--- Input data Enclosed Below ---
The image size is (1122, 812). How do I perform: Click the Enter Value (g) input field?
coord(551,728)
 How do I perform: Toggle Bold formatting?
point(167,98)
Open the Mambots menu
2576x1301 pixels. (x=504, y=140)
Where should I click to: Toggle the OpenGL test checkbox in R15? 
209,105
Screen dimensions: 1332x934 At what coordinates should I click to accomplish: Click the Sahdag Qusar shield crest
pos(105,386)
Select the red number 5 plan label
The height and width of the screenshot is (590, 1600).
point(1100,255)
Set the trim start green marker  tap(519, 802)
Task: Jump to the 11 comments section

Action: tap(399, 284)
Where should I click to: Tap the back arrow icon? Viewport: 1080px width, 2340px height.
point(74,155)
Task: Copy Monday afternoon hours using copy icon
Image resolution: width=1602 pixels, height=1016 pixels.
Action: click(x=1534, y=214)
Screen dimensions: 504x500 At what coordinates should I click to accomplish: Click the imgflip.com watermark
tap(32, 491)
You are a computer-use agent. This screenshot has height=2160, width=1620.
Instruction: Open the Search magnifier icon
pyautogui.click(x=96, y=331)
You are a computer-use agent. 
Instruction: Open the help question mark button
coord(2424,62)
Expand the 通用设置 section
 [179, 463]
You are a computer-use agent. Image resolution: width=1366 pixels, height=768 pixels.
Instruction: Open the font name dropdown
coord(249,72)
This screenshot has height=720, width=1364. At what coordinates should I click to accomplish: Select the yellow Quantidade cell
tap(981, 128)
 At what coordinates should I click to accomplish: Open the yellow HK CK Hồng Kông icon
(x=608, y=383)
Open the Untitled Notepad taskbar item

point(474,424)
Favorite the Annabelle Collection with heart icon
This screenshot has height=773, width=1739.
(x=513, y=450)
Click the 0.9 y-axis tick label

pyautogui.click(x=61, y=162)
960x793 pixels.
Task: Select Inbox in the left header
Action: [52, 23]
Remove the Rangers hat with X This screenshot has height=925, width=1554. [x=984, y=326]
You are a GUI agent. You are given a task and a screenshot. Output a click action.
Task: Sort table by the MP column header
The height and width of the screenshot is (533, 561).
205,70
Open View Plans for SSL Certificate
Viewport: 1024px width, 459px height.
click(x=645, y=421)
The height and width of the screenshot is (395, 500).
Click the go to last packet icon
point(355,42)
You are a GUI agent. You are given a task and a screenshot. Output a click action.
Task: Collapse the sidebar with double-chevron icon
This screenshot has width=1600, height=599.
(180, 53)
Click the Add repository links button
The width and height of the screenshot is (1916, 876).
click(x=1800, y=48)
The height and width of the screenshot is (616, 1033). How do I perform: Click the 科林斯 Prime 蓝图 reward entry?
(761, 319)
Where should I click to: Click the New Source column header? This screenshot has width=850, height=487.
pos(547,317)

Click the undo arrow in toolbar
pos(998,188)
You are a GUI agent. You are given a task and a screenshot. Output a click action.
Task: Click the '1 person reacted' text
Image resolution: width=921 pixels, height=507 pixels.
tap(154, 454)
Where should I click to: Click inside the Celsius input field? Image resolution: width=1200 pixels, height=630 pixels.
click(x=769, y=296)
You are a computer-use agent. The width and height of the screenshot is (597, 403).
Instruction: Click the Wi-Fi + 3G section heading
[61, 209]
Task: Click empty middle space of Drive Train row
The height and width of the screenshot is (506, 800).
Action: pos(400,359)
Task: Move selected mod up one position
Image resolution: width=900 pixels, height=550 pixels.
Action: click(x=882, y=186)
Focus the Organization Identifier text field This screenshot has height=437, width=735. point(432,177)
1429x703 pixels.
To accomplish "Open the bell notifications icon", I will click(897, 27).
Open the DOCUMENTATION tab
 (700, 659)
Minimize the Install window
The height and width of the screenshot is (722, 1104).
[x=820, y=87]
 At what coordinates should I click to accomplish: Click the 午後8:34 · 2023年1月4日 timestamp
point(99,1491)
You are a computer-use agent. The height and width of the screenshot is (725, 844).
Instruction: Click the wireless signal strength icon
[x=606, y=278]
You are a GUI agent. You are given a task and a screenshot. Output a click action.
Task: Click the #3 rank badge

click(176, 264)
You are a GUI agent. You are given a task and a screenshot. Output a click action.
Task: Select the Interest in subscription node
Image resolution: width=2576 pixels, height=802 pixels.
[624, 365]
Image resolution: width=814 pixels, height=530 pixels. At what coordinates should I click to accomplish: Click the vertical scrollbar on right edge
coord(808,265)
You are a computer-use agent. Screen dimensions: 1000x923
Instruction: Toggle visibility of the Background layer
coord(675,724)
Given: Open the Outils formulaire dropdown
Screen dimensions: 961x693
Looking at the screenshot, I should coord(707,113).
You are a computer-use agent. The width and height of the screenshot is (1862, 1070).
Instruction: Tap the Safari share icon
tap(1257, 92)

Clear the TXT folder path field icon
--- End of Enclosed Input data ---
### Problem to solve
Would you please restate all of the entries exactly?

### Solution to this task
The image size is (1122, 812). How do I perform: Click the Enter Value (g) input field?
coord(551,728)
 How do I perform: Toggle Bold formatting?
point(167,98)
Open the Mambots menu
2576x1301 pixels. (x=504, y=140)
Where should I click to: Toggle the OpenGL test checkbox in R15? 
209,105
Screen dimensions: 1332x934 At what coordinates should I click to accomplish: Click the Sahdag Qusar shield crest
pos(105,386)
Select the red number 5 plan label
The height and width of the screenshot is (590, 1600).
point(1100,255)
Set the trim start green marker  tap(519, 802)
Task: Jump to the 11 comments section

Action: tap(399, 284)
Where should I click to: Tap the back arrow icon? Viewport: 1080px width, 2340px height.
point(74,155)
Task: Copy Monday afternoon hours using copy icon
Image resolution: width=1602 pixels, height=1016 pixels.
Action: click(x=1534, y=214)
Screen dimensions: 504x500 At what coordinates should I click to accomplish: Click the imgflip.com watermark
tap(32, 491)
You are a computer-use agent. This screenshot has height=2160, width=1620.
Instruction: Open the Search magnifier icon
pyautogui.click(x=96, y=331)
You are a computer-use agent. 
Instruction: Open the help question mark button
coord(2424,62)
Expand the 通用设置 section
 [179, 463]
You are a computer-use agent. Image resolution: width=1366 pixels, height=768 pixels.
Instruction: Open the font name dropdown
coord(249,72)
This screenshot has height=720, width=1364. At what coordinates should I click to accomplish: Select the yellow Quantidade cell
tap(981, 128)
 At what coordinates should I click to accomplish: Open the yellow HK CK Hồng Kông icon
(x=608, y=383)
Open the Untitled Notepad taskbar item

point(474,424)
Favorite the Annabelle Collection with heart icon
This screenshot has height=773, width=1739.
(x=513, y=450)
Click the 0.9 y-axis tick label

pyautogui.click(x=61, y=162)
960x793 pixels.
Task: Select Inbox in the left header
Action: [52, 23]
Remove the Rangers hat with X This screenshot has height=925, width=1554. [x=984, y=326]
You are a GUI agent. You are given a task and a screenshot. Output a click action.
Task: Sort table by the MP column header
The height and width of the screenshot is (533, 561).
205,70
Open View Plans for SSL Certificate
Viewport: 1024px width, 459px height.
click(x=645, y=421)
The height and width of the screenshot is (395, 500).
Click the go to last packet icon
point(355,42)
You are a GUI agent. You are given a task and a screenshot. Output a click action.
Task: Collapse the sidebar with double-chevron icon
This screenshot has width=1600, height=599.
(180, 53)
Click the Add repository links button
The width and height of the screenshot is (1916, 876).
click(x=1800, y=48)
The height and width of the screenshot is (616, 1033). How do I perform: Click the 科林斯 Prime 蓝图 reward entry?
(761, 319)
Where should I click to: Click the New Source column header? This screenshot has width=850, height=487.
pos(547,317)

Click the undo arrow in toolbar
pos(998,188)
You are a GUI agent. You are given a task and a screenshot. Output a click action.
Task: Click the '1 person reacted' text
Image resolution: width=921 pixels, height=507 pixels.
tap(154, 454)
Where should I click to: Click inside the Celsius input field? Image resolution: width=1200 pixels, height=630 pixels.
click(x=769, y=296)
You are a computer-use agent. The width and height of the screenshot is (597, 403).
Instruction: Click the Wi-Fi + 3G section heading
[61, 209]
Task: Click empty middle space of Drive Train row
The height and width of the screenshot is (506, 800).
Action: pos(400,359)
Task: Move selected mod up one position
Image resolution: width=900 pixels, height=550 pixels.
Action: click(x=882, y=186)
Focus the Organization Identifier text field This screenshot has height=437, width=735. point(432,177)
1429x703 pixels.
To accomplish "Open the bell notifications icon", I will click(897, 27).
Open the DOCUMENTATION tab
 (700, 659)
Minimize the Install window
The height and width of the screenshot is (722, 1104).
[x=820, y=87]
 At what coordinates should I click to accomplish: Click the 午後8:34 · 2023年1月4日 timestamp
point(99,1491)
You are a computer-use agent. The height and width of the screenshot is (725, 844).
Instruction: Click the wireless signal strength icon
[x=606, y=278]
You are a GUI agent. You are given a task and a screenshot. Output a click action.
Task: Click the #3 rank badge

click(176, 264)
You are a GUI agent. You are given a task and a screenshot. Output a click action.
Task: Select the Interest in subscription node
Image resolution: width=2576 pixels, height=802 pixels.
[624, 365]
Image resolution: width=814 pixels, height=530 pixels. At what coordinates should I click to accomplish: Click the vertical scrollbar on right edge
coord(808,265)
You are a computer-use agent. Screen dimensions: 1000x923
Instruction: Toggle visibility of the Background layer
coord(675,724)
Given: Open the Outils formulaire dropdown
Screen dimensions: 961x693
Looking at the screenshot, I should coord(707,113).
You are a computer-use agent. The width and height of the screenshot is (1862, 1070).
Instruction: Tap the Safari share icon
tap(1257, 92)

Clear the TXT folder path field icon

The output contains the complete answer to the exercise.